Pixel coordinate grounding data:
◆ ◆ ◆ ◆
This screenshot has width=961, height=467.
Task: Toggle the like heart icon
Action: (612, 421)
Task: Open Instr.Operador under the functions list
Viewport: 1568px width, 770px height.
◆ ◆ ◆ ◆
Write out every line, unchanged, from the one containing "Task: Open Instr.Operador" through the closing line of the data.

Task: Open Instr.Operador under the functions list
Viewport: 1568px width, 770px height.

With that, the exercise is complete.